FTL is an extremely simple algorithm, where the prediction at time step $t$ is the one that minimizes the regret until that moment. If we define as the best forecaster in hindsight the one that chooses the best fixed point until that time ($u_t$); we can say that the FTL algorithm always predicts, at time step $t$, $u_{t-1}$. As an example, suppose the three first elements of the sequence that will be predicted are $\{0.6, 0.4, 0.8\}$. The FTL always predict $0$ at the first time step, then, the loss at the first time step is $||0 - 0.6||^2 = 0.36$. At the second time step, FTL predicts $\frac{0 + 0.6}{2} = 0.30$, and the loss at time step $2$ is $||0.3-0.4||^2 = 0.01$ and so on...

Despite being extremely simple, both Cesa-Bianchi, Lugosi; and Szepesvari et al. show that the FTL has an upper bound proportional to $\log n$. This is a very good performance, since $\lim_{n\rightarrow \infty} \frac{\log n}{n} = 0$. Thus, along the time, the regret becomes irrelevant.

Halving Algorithm

A different situation we can come up with is a situation in which you have a set of predictors (or forecasters) and you know, beforehand, that one of them is never wrong. Thus, the question now is how to discover it and the maximum number of mistakes one may get. Clearly, it must have something better than the FTL (Besides, this problem may be a discrete classification). We can use, for example, binary search -- if you have a binary problem, otherwise the reasoning is the same for more classes: You just count the number of forecasters that predicted class $1$ and then count the number of forecasters that selected the other class. You predict, for the current time step, as the majority voted. Two outcomes are possible: (1) you correctly predicted what you want to predict, and then you eliminate all the other predictors that gave you wrong information; or (2) you got the wrong answer for that time step, what is not so good, but at least you eliminated, at least, half of the predictors you had. This is the Halving algorithm.

Now, answering the second question: in the worst case, how many mistakes the Halving algorithm does make? Different from other proofs related to algorithms' bounds in this field, this proof is quite intuitive, the worst case possible is to always make the wrong prediction, until you discover the 'perfect forecaster', right? Otherwise, you would be eliminating forecasters without mistaking -- certainly this is not the worst case. Additionally, the worst case is not when all predictors are wrong, and just one is right, but when half of the forecasters are wrong and the other half, right. This way, using basic knowledge on binary search, half of the set is eliminated each iteration and, at the end, the worst case is to make $\log_{2}{N}$ mistakes, where $N$ is the number of experts.
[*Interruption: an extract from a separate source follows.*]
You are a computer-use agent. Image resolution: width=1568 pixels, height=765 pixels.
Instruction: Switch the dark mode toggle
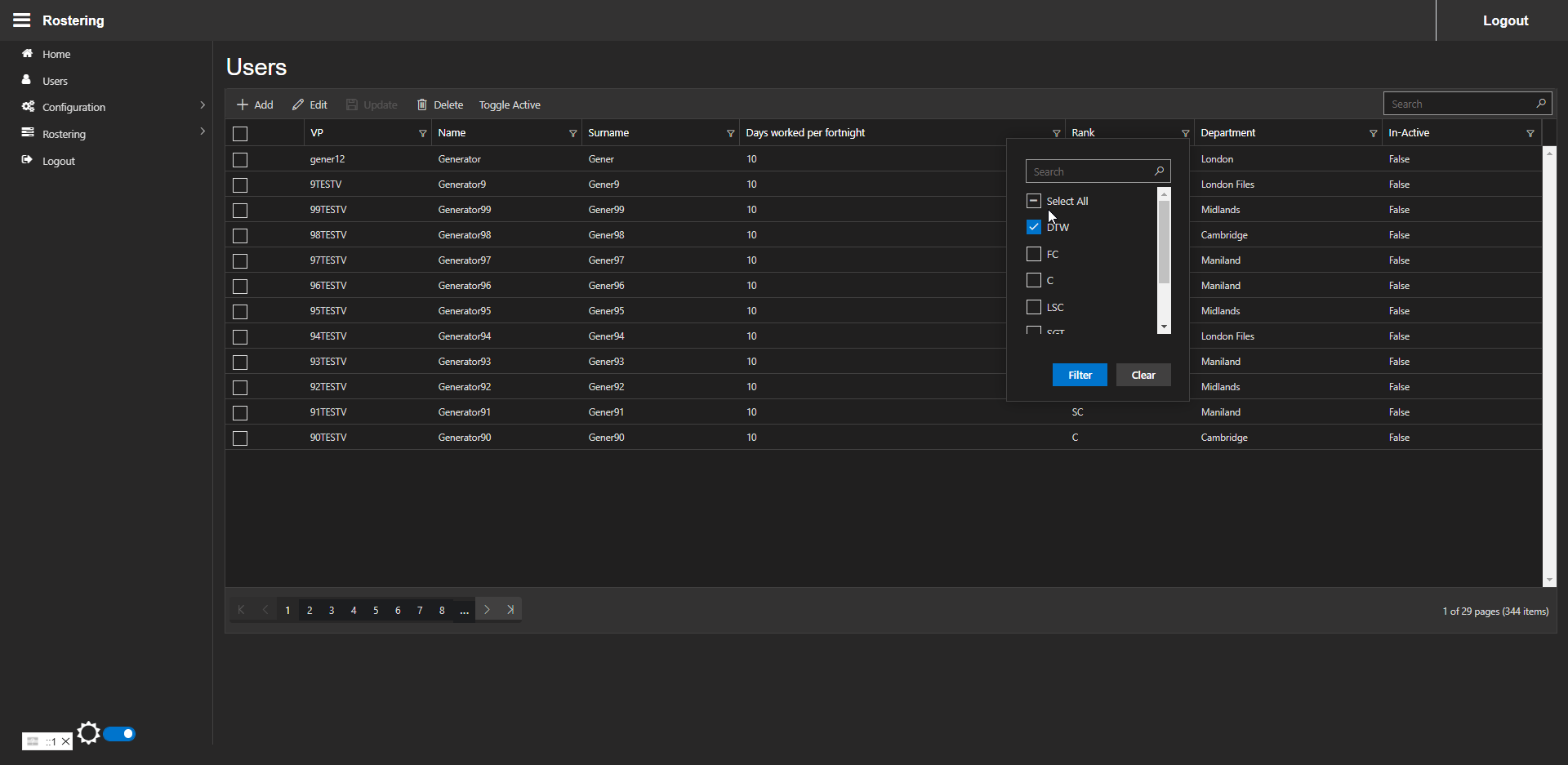119,734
Weighted Majority Algorithm

However, a more common situation (?) is to not have a perfect predictor. Then, how to approach this task? The idea is very close to the Halving algorithm, but in place of eliminating the forecasters that made a wrong decision, you just reduce your confidence on them and you predict based on a weight majority. This algorithm is called Weighted Majority Algorithm.

Its idea is to attribute a weight $w_{t, i}$ to each predictor $i$ at time step t. Initially, $1$. You then evaluate the summation of weights of the forecasters that predicted each possibility. You then choose the prediction made by the highest weights. For example, three different forecasters $f_1$, $f_2$ and $f_3$ have weights (sort of your confidence on them) equals to $0.6$, $0.3$ and $0.4$, respectively. $f_1$ predicted $A$ while $f_2$ and $f_3$ predicted $B$. Since $0.7 > 0.6$ (sum of weights), you predict $B$.

Regarding the update rule, for each predictor we define $w_{i,t}$ = $w_{i, t-1}$ . $\beta^{\mathbb{I}\{f_{i,t} \neq \ y_t}\}$. $\beta$ is a parameter, $y_t$ is the correct prediction revealed, and, most importantly: $\mathbb{I}$ is the indicator function, a function that returns the number of times the condition inside it was true. So, in this case, $\beta^\mathbb{I}\{f_{i,t} \neq \ y_t\}$ is $\beta^1$, thus $\beta$ in case the predictor was mistaken on that time step, and $\beta^0$, thus $1$ (no change!) if it was right. What about the number of mistakes?

Szepesvari, Gyorgy and Pal state that the Weighted Majority Algorithm makes at most
$$
\frac{\ln\left(\frac{1}{\beta}\right)L_n^* + \ln N}{\ln\left(\frac{2}{1+\beta}\right)}
$$
mistakes. I'm not going to present their proof here. Maybe later, in another post.

To conclude, notice that if $\beta = 0$, the Weighted Majority Algorithm becomes the Halving Algorithm. In the next post I intend to talk about Exponentially Weighted Average Forecasters, when we don't want to predict numerical values that are not necessarily discrete.

------------------
I'm sorry if this post was not so well written. I'm too busy with assignments and exams this week (and the next one).

This discussion is completely based on the lecture notes written by Prof. Csaba Szepesvari, Prof. Andràs György and David Pál. The notation used is also the same. Of course, any mistakes are completely my fault.